**INSTRUCTION**
Count the lines in the listing below that contain the string "image", treating uppercase and lowercase as different, and reply with that number alone.

** start of RECORDS **

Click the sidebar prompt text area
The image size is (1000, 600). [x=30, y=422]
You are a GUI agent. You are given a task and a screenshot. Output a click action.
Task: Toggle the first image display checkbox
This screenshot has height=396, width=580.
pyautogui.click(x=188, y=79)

** end of RECORDS **

**EXERCISE SOLUTION**
2